I'm seriously thinking of duplicating your effort.
Replicating is not very hard. You need a lightweight x86 machine for MAAS, which takes ~20min to install, one VLAN for the iDRAC (IPMI), another for networking that can connect to internet, and off you go. You can also enable KVM power management in MAAS to run the Juju control plane in VMs and save a box if you're limited in compute power.
https://maas.io
https://jujucharms.com/docs
https://www.ubuntu.com/containers/kubernetes for all the goodies.
If you run into problems, I am SaMnCo on #juju in freenode.
I have plenty of other hardware floating around here so no problem on hooking it all up.
Thank you for the image.
By default, the bundle come with a "auto" tag, which will activate privileged containers just when GPUs are detected.

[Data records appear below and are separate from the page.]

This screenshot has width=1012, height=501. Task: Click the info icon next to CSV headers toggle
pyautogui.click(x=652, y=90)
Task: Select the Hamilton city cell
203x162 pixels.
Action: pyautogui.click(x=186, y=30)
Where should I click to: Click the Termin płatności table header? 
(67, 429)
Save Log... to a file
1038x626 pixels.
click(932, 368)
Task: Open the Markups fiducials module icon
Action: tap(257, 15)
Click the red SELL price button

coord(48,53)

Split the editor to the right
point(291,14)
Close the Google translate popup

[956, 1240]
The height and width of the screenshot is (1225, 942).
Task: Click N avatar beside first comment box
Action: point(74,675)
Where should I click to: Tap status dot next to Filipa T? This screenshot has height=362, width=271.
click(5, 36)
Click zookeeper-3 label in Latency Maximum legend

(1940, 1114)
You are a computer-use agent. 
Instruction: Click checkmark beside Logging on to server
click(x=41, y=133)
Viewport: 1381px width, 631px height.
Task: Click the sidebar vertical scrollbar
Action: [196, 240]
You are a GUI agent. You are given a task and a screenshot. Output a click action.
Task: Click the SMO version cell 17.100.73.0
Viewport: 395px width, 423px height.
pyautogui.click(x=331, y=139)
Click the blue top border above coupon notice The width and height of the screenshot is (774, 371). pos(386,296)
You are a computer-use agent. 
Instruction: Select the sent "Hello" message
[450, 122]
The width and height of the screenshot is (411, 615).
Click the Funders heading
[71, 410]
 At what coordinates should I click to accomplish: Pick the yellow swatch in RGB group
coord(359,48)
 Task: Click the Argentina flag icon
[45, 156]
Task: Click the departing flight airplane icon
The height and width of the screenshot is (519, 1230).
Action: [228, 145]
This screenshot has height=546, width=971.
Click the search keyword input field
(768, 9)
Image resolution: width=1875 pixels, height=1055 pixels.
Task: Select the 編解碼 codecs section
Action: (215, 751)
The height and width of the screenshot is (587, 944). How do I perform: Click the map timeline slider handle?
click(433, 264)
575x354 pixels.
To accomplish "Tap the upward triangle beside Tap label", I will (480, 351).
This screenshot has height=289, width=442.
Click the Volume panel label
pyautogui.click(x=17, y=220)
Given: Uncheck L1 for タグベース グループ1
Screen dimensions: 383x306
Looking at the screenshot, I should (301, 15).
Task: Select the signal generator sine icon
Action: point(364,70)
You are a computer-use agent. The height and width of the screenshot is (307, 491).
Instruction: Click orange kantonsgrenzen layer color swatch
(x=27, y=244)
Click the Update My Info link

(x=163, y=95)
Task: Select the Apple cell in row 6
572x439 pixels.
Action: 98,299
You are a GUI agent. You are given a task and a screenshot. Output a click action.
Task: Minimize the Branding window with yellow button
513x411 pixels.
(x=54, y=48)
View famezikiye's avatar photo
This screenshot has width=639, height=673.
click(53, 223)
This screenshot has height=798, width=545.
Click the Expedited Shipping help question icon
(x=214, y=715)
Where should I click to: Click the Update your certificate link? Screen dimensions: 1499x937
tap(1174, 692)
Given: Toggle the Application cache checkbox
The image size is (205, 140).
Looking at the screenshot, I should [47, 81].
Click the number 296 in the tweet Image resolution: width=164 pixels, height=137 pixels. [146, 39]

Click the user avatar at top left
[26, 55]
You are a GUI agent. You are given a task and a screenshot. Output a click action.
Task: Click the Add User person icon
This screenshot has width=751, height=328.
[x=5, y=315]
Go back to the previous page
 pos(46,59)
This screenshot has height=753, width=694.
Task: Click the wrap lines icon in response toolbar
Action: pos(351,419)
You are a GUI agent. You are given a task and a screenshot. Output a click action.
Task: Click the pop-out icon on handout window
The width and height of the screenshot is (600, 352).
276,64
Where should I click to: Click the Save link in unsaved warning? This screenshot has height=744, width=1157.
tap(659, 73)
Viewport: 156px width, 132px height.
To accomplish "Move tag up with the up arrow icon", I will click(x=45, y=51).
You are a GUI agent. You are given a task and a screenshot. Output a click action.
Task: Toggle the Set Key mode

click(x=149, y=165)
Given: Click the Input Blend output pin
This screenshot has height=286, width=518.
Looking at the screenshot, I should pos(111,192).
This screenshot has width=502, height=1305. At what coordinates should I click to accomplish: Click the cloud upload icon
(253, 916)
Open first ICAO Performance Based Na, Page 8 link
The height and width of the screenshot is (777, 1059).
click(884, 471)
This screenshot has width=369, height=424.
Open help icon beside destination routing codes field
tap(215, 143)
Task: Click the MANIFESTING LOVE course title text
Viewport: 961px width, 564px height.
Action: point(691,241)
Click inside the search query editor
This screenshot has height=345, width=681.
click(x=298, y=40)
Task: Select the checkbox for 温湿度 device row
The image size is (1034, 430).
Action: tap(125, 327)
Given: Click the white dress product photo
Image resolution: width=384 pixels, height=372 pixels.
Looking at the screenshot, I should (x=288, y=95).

You can enforce "false" to remove that, but then you won't be able to run GPU workloads.
Or you can enforce "yes" and have them activated all the time.
Does that answer the question? Not sure if I understood it right.
Just because I want to use a GPU shouldn't require the power to change the clock, switch UIDs, chown files, mess with logs, reboot the machine, etc.
That said, if you set the allow-privileged flag to false GPU drivers will still be installed but you may not be able to make use of the cuda cores
https://kubernetes.io/docs/concepts/storage/volumes/#hostpat...
I suspect that there is a bug somewhere.
https://github.com/madeden/blogposts/blob/master/k8s-gpu-clo...
You don't need to mount the /dev entries into the container at all. The experimental support creates them automatically for you when you are using GPU resources. Perhaps it's device nodes, not the libraries that required privileges?
OK I gave it a try and you are absolutely right. For the nvidia-smi, I could run it the /dev/nvidia0, which is cool.
I was also able to run it unprivileged. I guess my mistake was to believe the example from the docs and not test without.
Thanks for sharing that, I'll update my charts and the post accordingly.